The `JobHandlerContext` also contains a `scheduler` member which can be used to schedule jobs
using the same scheduler that was used for the job. This allows jobs to call other jobs
and wait for them to end.

## Available Schedulers

The Core Angular DevKit library provides 2 implementations for the `Scheduler` interface:

## SimpleJobRegistry

Available in the jobs namespace. A registry that accept job registration, and can also schedule
jobs.

```typescript
import { jobs } from '@angular-devkit/core';

const add = jobs.createJobHandler<number[], number>((argument) =>
  argument.reduce((total, curr) => total + curr, 0),
);

// Register the job in a SimpleJobRegistry. Different registries have different API.
const registry = new jobs.SimpleJobRegistry();
const scheduler = new SimpleJobScheduler(registry);

registry.register(add, {
  name: 'add',
  argument: { type: 'array', items: { type: 'number' } },
  output: { type: 'number' },
});

scheduler.schedule('add', [1, 2, 3, 4]);
```

## NodeModuleJobRegistry

Available through `@angular-devkit/core/node`.
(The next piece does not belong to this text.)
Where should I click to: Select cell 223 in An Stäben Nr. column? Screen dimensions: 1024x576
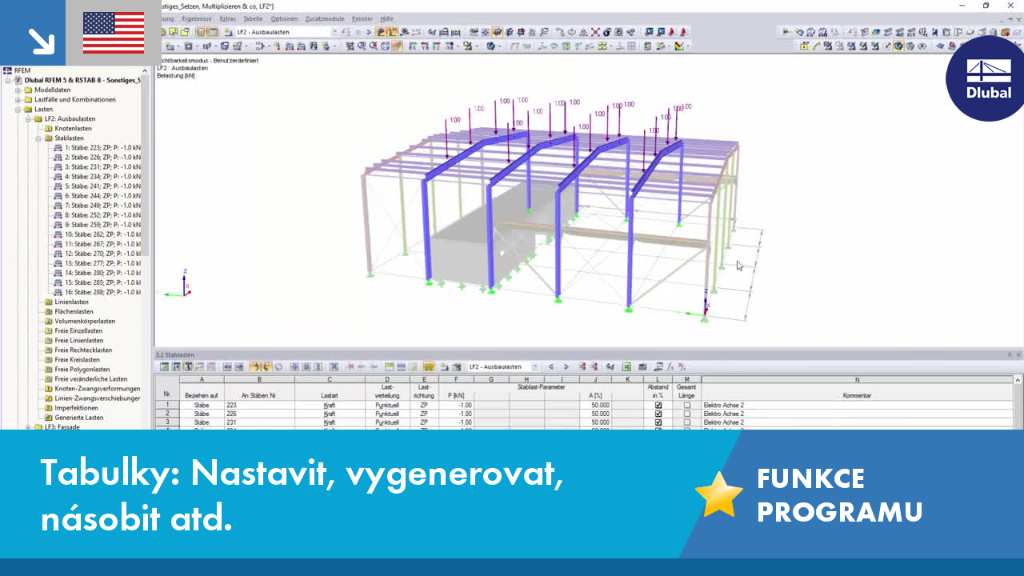pos(259,406)
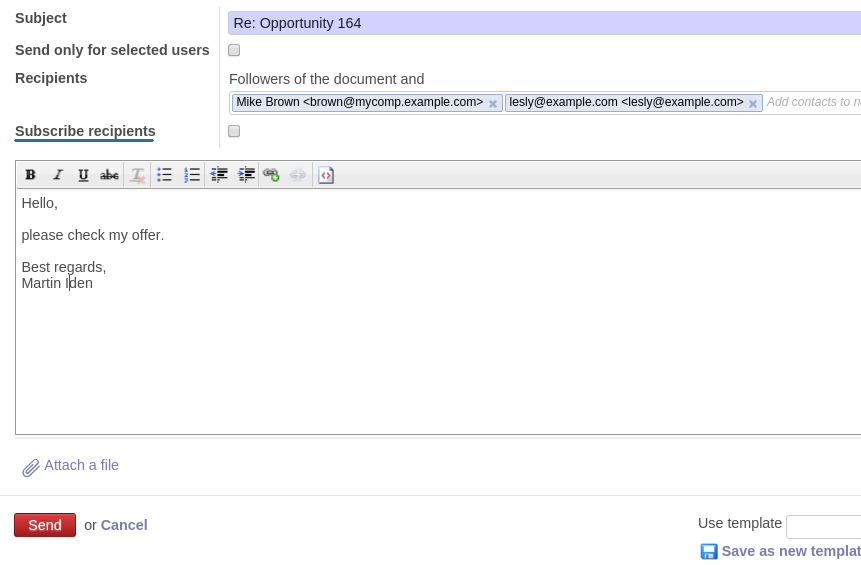Insert a bulleted list
861x565 pixels.
click(165, 175)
A scheduler that loads jobs using their node package names. These jobs need to use the
`createJobHandler()` helper and report their argument/input/output schemas that way.

```typescript
declare const registry: NodeModuleJobRegistry;
const scheduler = new SimpleJobScheduler(registry);

scheduler.schedule('some-node-package#someExport', 'input');
```

# Gotchas

1. Deadlocking Dependencies  
   It is impossible to add dependencies to an already running job, but it is entirely possible to
   get locked between jobs. Be aware of your own dependencies.

1. Using `job.promise`  
   `job.promise` waits for the job to ends. Don't rely on it unless you know the job is not
   watching and running for a long time. If you aren't sure, use
   `job.output.pipe(first()).toPromise()` instead which will return the first next output,
   regardless of whether the job watches and rerun or not.

# FAQ

1. Laziness  
   A job is lazy until executed, but its messages will be replayed when resubscribed.

1. Serialize Strategy vs Dependencies  
   Strategies are functions that transform the execution of a job, and can be used when
   declaring the job, or registering it. Dependencies, on the other hand, are listed when
   scheduling a job to order jobs during scheduling.
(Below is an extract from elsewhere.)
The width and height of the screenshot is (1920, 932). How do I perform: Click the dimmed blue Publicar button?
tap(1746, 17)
   A job has no control over the way it's scheduled, and its dependencies. It can, however,
   declare that it shouldn't run at the same time as itself. Alternatively, a user could
   schedule a job twice and imply that the second run should wait for the first to finish. In
   practice, this would be equivalent to having the job be serialized, but the important detail
   is in _whom_ is defining the rules; using the `serialize()` strategy, the job implementation
   is, while when using dependencies, the user is.

   The user does not need to know how to job needs to synchronize with itself, and the job does
   not need to know how it synchronizes with other jobs that it doesn't know about. That's part
   of the strength of this system as every job can be developed in a vacuum, only caring about
   its contracts (argument, input and output) and its own synchronization.